I got metaphorically spanked a couple of days ago. Folks have been talking about the Fearless Girl statue ever since it was dropped in Manhattan’s Financial District some five weeks ago. I have occasionally added a comment or two to some of the online discussions about the statue.

Recently most of the Fearless Girl discussions have focused on the complaints by Arturo Di Modica, the sculptor who created Charging Bull. He wants Fearless Girl removed, and that boy is taking a metric ton of shit for saying that. Here’s what I said that got me spanked:

The guy has a point.

This happened in maybe three different discussions over the last week or so. In each case I explained briefly why I believe Di Modica has a point (and I’ll explain it again in a bit), and for the most part folks either accepted my comments or ignored them. Which is pretty common for online discussions. But in one discussion my comment sparked this:

Men who don’t like women taking up space are exactly why we need the Fearless Girl.
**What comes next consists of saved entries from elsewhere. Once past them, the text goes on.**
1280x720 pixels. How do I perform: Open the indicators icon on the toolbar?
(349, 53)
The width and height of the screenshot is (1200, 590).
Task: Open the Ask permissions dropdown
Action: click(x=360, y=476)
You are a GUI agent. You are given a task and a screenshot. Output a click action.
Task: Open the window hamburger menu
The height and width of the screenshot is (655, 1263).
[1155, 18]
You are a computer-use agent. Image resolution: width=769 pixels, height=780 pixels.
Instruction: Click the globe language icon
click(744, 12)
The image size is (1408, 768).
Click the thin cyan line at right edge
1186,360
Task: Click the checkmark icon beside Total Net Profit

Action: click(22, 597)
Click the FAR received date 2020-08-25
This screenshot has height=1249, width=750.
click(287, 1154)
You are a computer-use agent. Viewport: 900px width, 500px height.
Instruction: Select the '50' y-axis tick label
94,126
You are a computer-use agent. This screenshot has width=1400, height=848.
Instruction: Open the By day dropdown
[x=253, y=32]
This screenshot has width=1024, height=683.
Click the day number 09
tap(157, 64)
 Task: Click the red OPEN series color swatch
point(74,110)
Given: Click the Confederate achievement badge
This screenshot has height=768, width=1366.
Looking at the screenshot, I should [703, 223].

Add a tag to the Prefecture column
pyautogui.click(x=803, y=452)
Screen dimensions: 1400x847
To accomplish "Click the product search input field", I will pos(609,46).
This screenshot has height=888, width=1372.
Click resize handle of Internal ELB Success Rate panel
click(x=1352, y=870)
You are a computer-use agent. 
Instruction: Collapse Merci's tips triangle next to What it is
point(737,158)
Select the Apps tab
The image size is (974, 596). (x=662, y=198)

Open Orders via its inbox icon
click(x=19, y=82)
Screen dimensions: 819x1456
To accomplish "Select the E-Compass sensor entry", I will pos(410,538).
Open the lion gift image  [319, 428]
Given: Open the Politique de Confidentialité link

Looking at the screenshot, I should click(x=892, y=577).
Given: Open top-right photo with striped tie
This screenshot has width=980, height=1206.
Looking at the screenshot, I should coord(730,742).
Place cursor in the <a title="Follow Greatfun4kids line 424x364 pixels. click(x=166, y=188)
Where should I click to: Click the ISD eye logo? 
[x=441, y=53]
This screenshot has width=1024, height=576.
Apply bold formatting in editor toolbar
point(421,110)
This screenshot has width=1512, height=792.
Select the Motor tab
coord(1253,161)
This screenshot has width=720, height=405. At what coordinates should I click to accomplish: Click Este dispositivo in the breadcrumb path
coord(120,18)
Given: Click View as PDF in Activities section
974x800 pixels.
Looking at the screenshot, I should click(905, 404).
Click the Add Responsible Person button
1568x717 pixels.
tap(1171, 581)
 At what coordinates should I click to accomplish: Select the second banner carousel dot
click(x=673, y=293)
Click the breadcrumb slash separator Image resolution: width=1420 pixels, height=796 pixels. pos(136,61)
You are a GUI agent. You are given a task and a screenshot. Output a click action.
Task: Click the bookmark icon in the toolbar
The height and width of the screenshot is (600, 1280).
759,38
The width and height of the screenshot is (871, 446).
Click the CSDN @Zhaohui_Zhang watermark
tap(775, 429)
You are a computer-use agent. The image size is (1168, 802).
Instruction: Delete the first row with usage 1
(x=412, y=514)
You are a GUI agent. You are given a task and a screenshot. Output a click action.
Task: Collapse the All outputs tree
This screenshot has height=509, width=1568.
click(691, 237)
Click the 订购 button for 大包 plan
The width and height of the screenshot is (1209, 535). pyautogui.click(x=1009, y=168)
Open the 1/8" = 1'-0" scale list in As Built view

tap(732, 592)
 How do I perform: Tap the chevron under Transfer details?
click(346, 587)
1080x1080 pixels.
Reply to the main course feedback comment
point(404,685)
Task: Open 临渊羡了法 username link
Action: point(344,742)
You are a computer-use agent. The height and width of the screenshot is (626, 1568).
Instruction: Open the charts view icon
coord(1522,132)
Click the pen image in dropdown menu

Which — and this doesn’t need to be said, but I’m okay with saying the obvious — is a perfectly valid response. It’s also one I agree with. As far as that goes, it’s one NYC Mayor Bill de Blasio agrees with, since he said it first (although, to be fair, probably one of his public relations people first said it first).

But here’s the thing: you can completely agree with the woman who responded to my comment AND you can still acknowledge that Arturo Di Modica has a point. Those aren’t mutually exclusive or contradictory points of view.

Let me apologize here, because I have to do some history — and for reasons I’ve never understood, some folks actively dislike history. It’s necessary though. So here we go. Back in 1987 there was a global stock market crash. Doesn’t matter why (at least not for this discussion), but stock markets everywhere — everywhere — tanked. Arturo Di Modica, a Sicilian immigrant who became a naturalized citizen of the U.S., responded by creating Charging Bull — a bronze sculpture of a…well, a charging bull. It took him two years to make it. The thing weighs more than 7000 pounds, and cost Di Modica some US$350,000 of his own money. He said he wanted the bull to represent “the strength and power of the American people”. He had it trucked into the Financial District and set it up, completely without permission. It’s maybe the only significant work of guerrilla capitalist art in existence.

People loved it. The assholes who ran the New York Stock Exchange, for some reason, didn’t. They called the police, and pretty soon the statue was removed and impounded. A fuss was raised, the city agreed to temporarily install it, and the public was pleased. It’s been almost thirty years, and Charging Bull is still owned by Di Modica, still on temporary loan to the city, still one of the most recognizable symbols of New York City.

Arturo Di Modica (the one in the beret)

And that brings us to March 7th of this year, the day before International Women’s Day. Fearless Girl appeared, standing in front of Charging Bull. On the surface, it appears to be another work of guerrilla art — but it’s not. Unlike Di Modica’s work, Fearless Girl was commissioned. Commissioned not by an individual, but by an investment fund called State Street Global Advisors, which has assets in excess of US$2.4 trillion. That’s serious money. It was commissioned as part of an advertising campaign developed by McCann, a global advertising corporation. And it was commissioned to be presented on the first anniversary of State Street Global’s “Gender Diversity Index” fund, which has the following NASDAQ ticker symbol: SHE. And finally, along with Fearless Girl is a bronze plaque that reads:

Know the power of women in leadership. SHE makes a difference.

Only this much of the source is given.